University of Louisville - Geriatrics

University of Louisville

University of Louisville - Geriatrics

Louisville, KY

Practice setting

Our practice is in a university Geriatrics outpatient specialty and primary care clinic. We care for older adults as a consult on geriatric syndromes or as PCPs depending on patient preference. As they say in Geriatrics, it’s “meds, meds, meds” when constructing a differential assessment, and as such, the Geriatric Pharmacy service is robust in assisting the Geriatricians and NPs caring for our patient panel. We see about 35 patients between two clinics on busy days and perhaps 15 on not busy days, but since Geriatricians are rare, they don’t have clinic every day as they serve on Geri hospital consult and nursing home service also.  

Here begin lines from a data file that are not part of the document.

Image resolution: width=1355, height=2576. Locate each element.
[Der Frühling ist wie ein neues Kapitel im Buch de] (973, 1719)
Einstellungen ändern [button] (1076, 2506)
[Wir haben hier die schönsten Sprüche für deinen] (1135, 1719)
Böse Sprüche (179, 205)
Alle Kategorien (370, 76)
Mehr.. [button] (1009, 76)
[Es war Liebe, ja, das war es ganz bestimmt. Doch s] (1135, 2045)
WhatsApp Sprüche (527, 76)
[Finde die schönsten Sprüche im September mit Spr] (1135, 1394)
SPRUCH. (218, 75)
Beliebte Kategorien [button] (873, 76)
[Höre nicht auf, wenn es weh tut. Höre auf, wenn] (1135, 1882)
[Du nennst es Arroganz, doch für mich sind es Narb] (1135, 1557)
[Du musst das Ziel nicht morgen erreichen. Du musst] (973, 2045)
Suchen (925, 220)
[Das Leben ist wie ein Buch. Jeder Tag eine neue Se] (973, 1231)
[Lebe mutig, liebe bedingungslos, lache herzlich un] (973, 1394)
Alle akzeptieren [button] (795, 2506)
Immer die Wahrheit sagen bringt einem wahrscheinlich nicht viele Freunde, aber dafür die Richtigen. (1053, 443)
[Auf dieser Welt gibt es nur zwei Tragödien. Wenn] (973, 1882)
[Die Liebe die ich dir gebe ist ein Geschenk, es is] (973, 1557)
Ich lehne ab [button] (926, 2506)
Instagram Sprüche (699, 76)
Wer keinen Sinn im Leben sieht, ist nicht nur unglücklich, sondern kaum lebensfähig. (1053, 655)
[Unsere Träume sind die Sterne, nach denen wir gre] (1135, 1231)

Why was the pharmacy service developed?

Not based on data or an identified quality improvement. The service was developed because of a gift to the University from a concerned private citizen, and this gift program became an endowed program.

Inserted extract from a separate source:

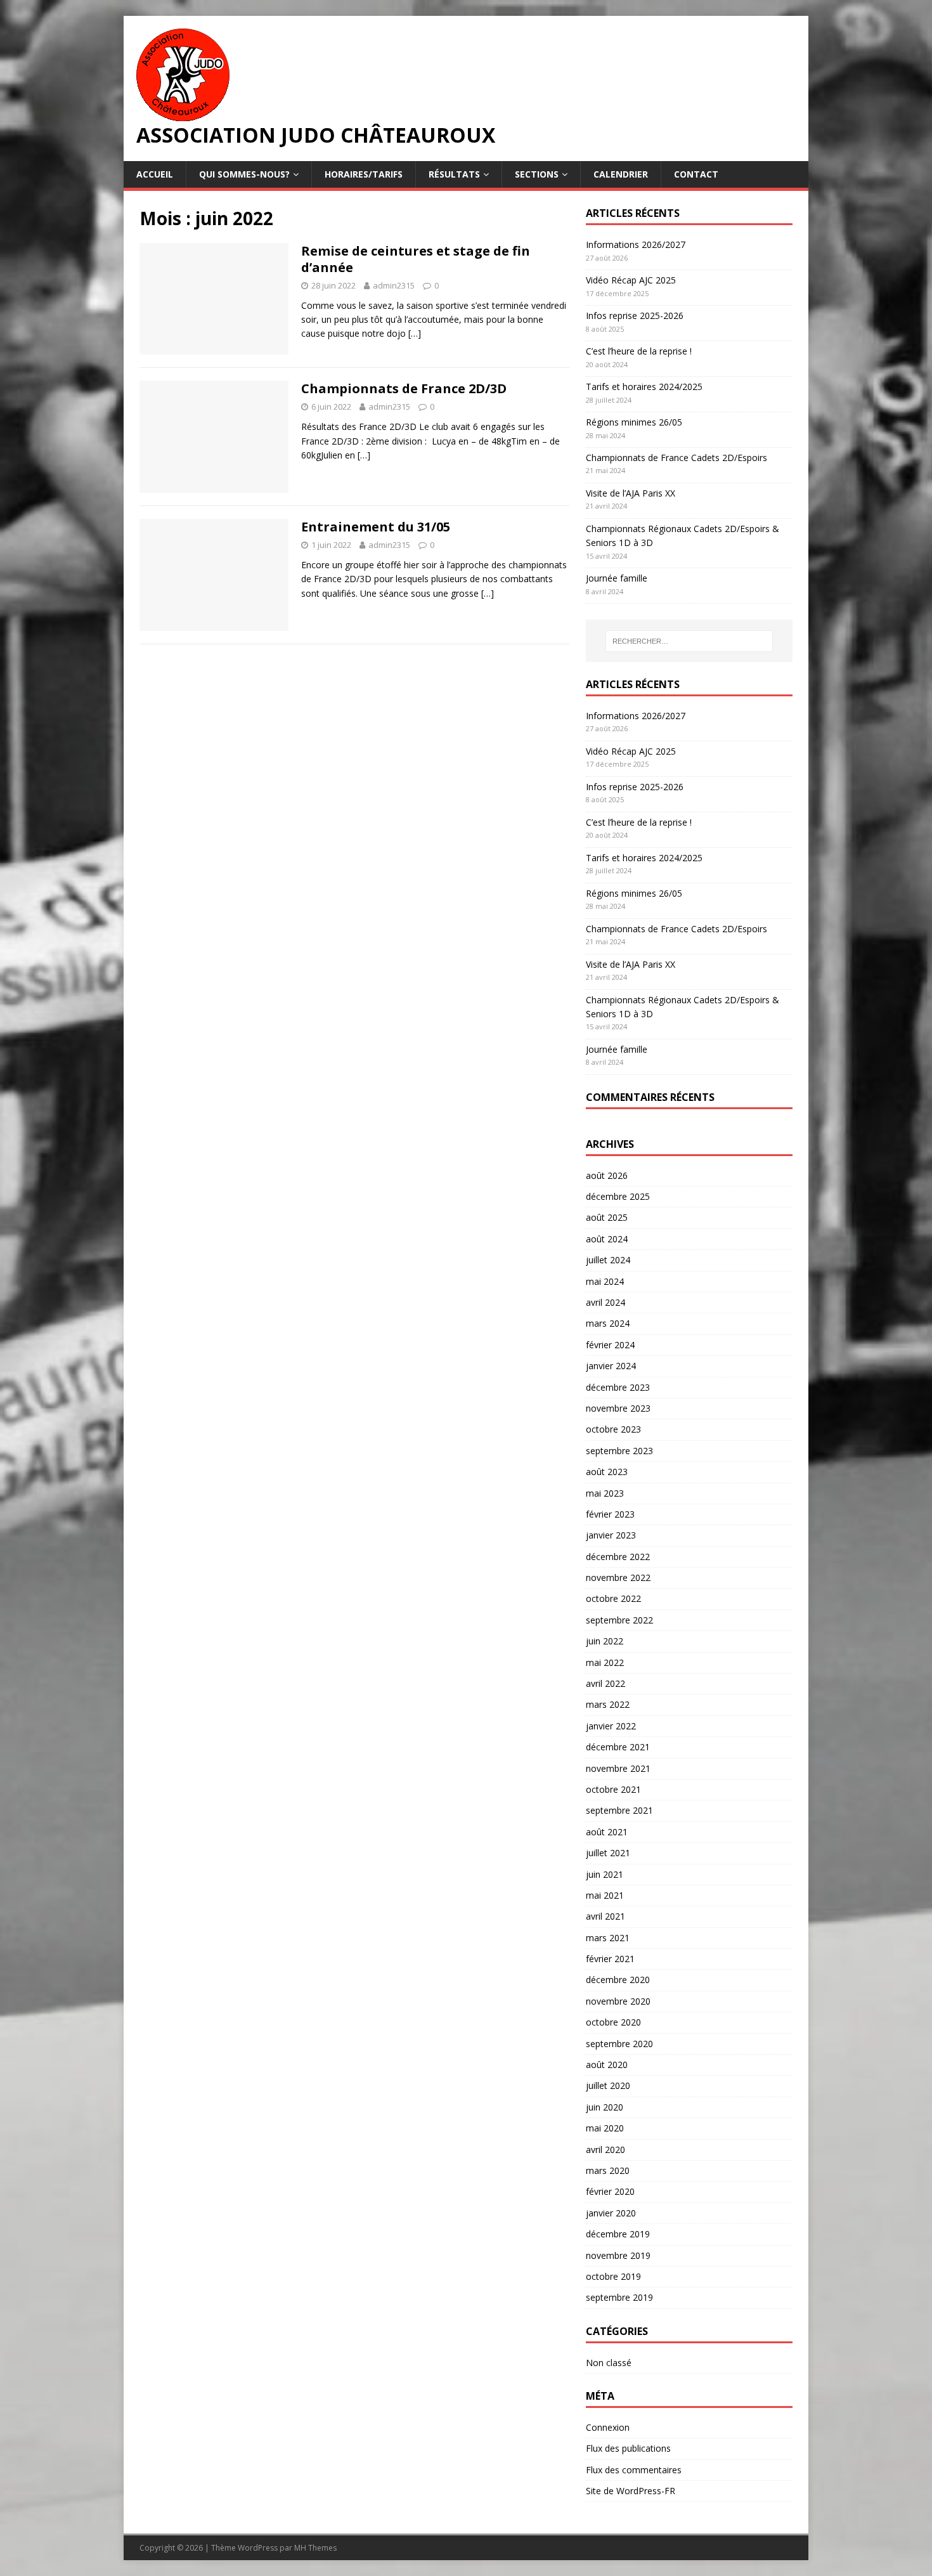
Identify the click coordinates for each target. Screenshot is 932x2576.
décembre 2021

What training, certification, credentialing, and practice agreement is utilized by the practice site?

The lead Pharmacy Faculty is Geri Resident trained and BCGP, FASCP credentialed.
We have 4th year Pharmacy students, Am Care, IM residents rotating.
 
What outcomes are being measured to evaluate the model's success?

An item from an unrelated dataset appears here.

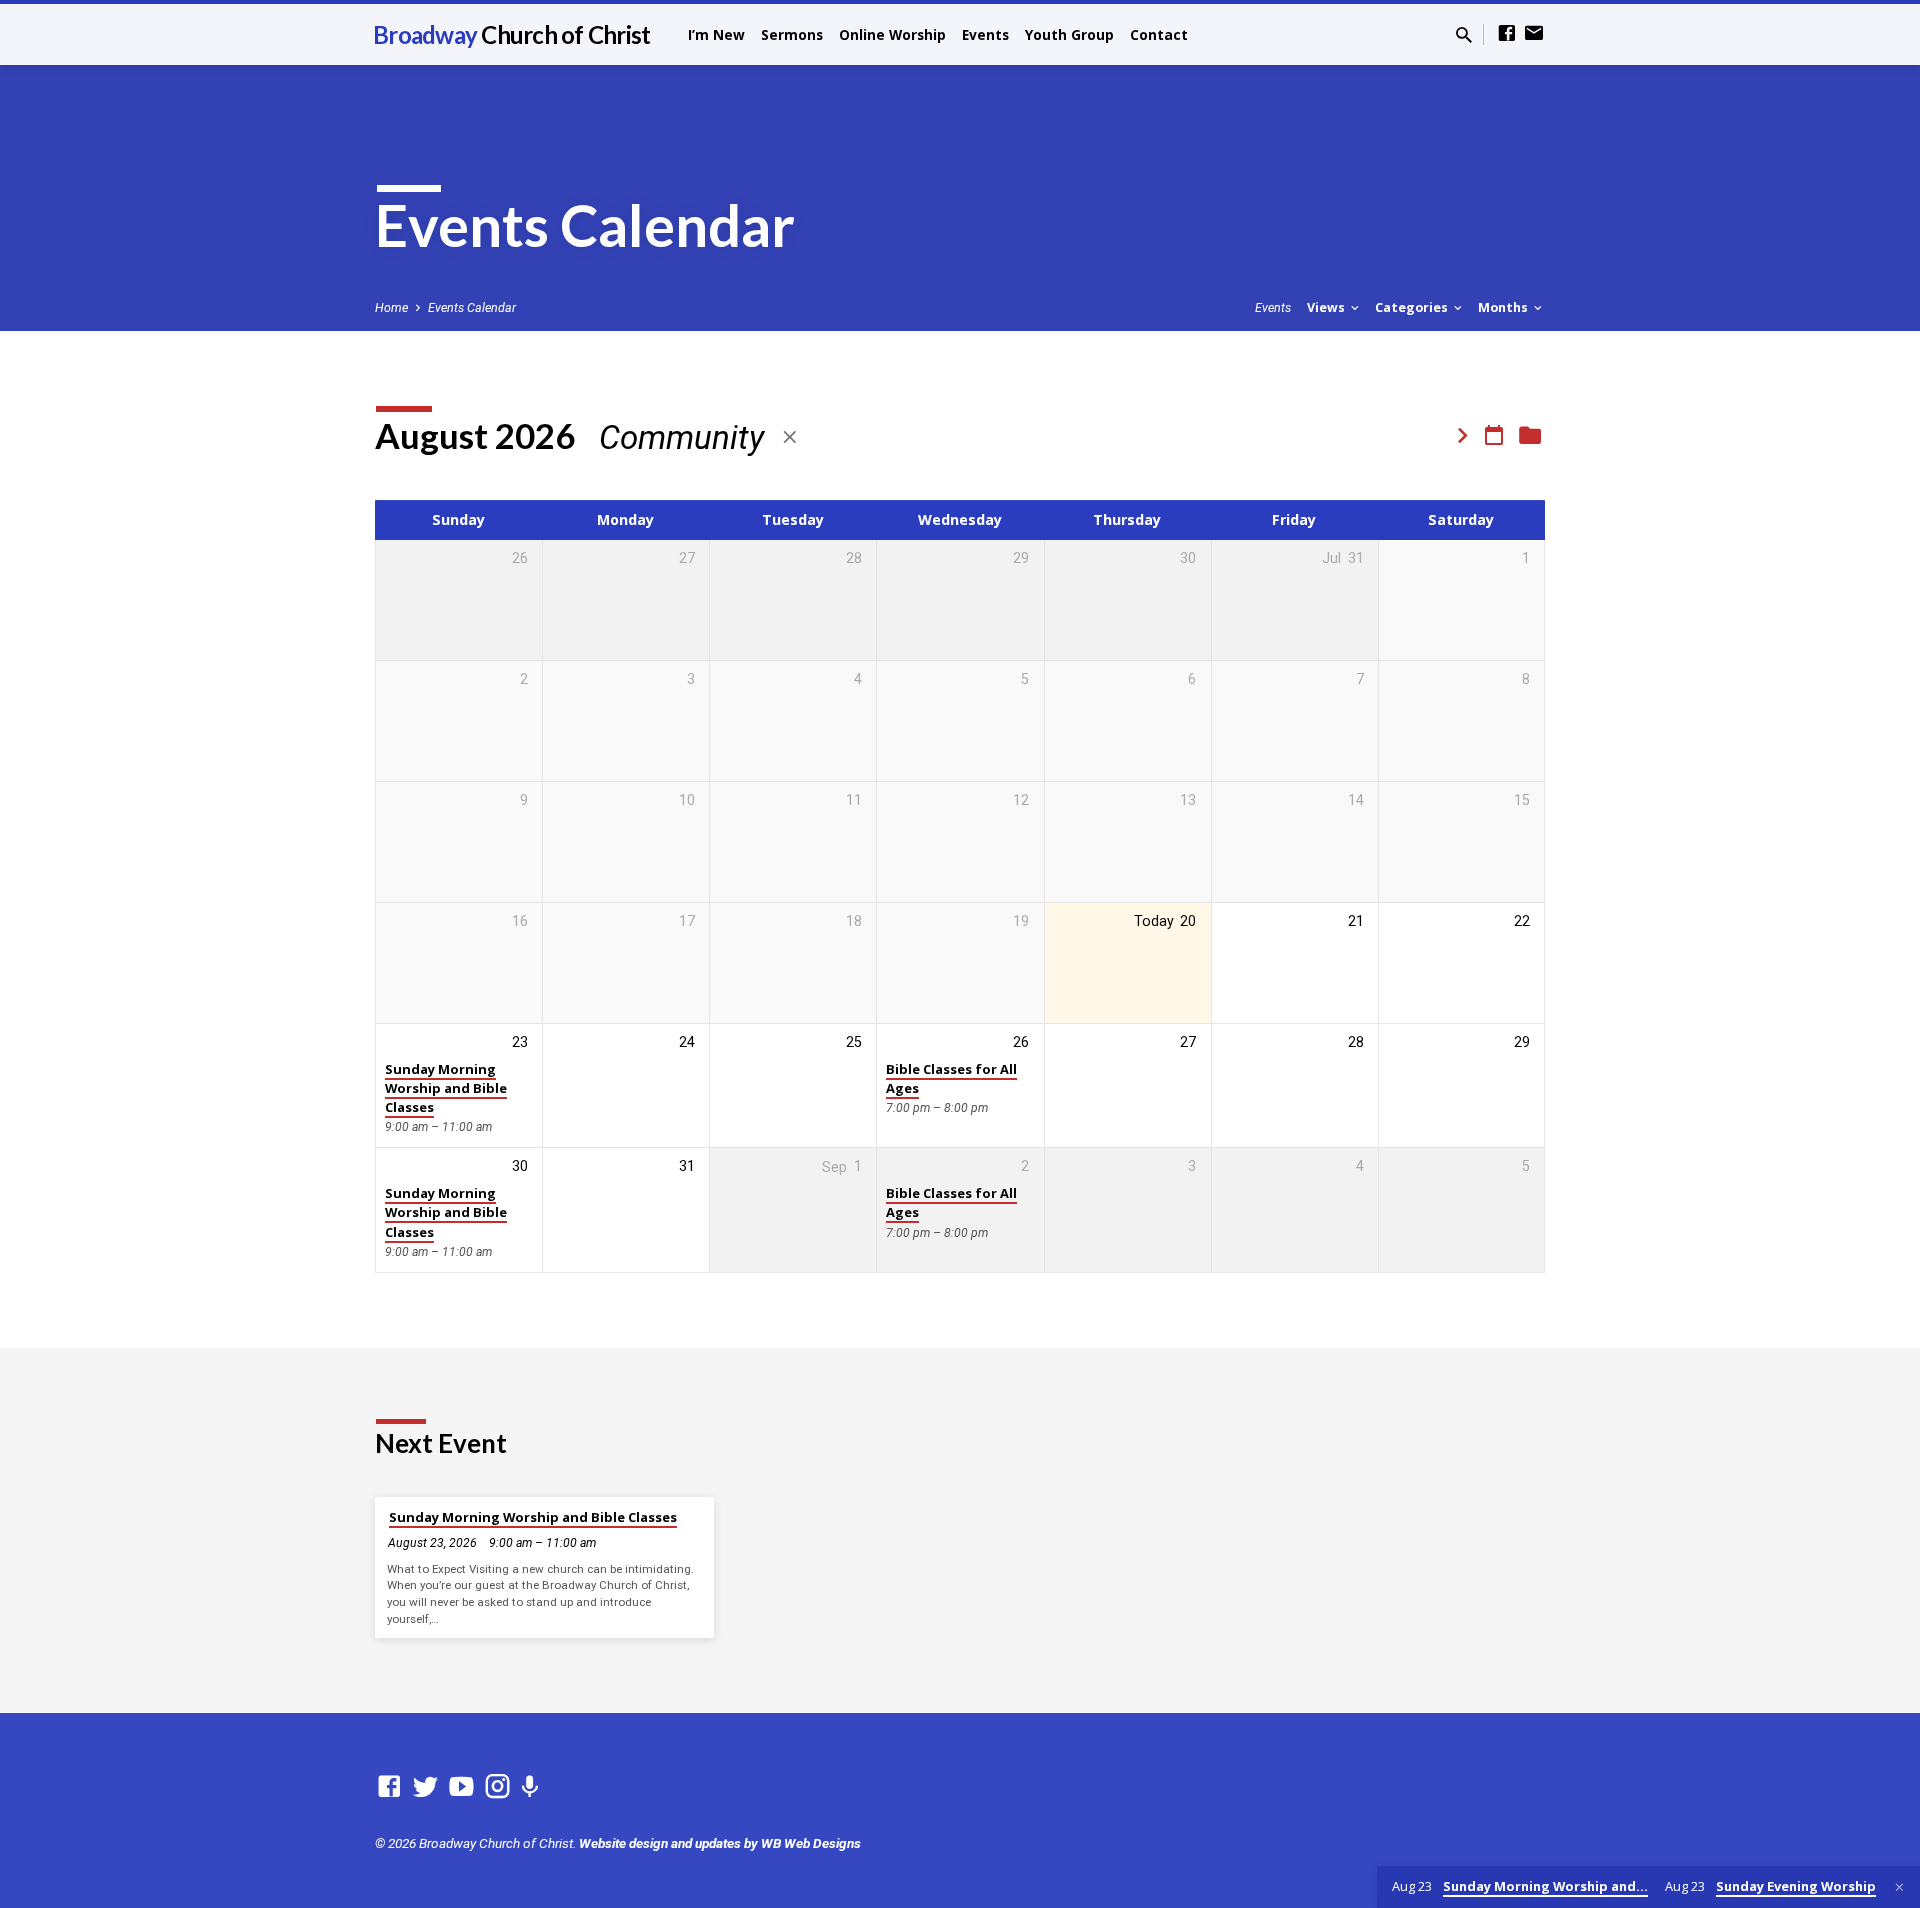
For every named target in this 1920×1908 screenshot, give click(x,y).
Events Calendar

More research outcomes, posters, conference sessions and manuscripts.

How have you made this service sustainable?

The endowed program supporting it.  

How did you gain support of administrators, providers, and other key stakeholders?

We are still struggling with implementation but that seed endowed support allowed for pilot and demonstration efforts which opened the door to further Pharm collaboration with Family Medicine and Geriatrics. However, adoption is very difficult.  

What are some lessons learned while implementing your practice model that you would like to share?

Up front negotiation and planning with follow through is key. Actually, throughout the entire time the faculty leading the endowed program has worked within the Medical School and clinical medicine departments, it is a constant fight to prevent being the person who does all the work that the physician faculty members do not want to do, since they are not paying for the FTE. For example, teaching educational sessions for medical residents, precepting research and scholarly activity. As Pharm.D.s we are perfectly capable of providing these things for a medical school and training program. But that keeps us from integrated patient care (because in the physician centered world, they view patient care as their reimbursement and protect that closely not realizing that our service in Ambulatory Care is value added for their outcomes rather than lightening their load in other ways.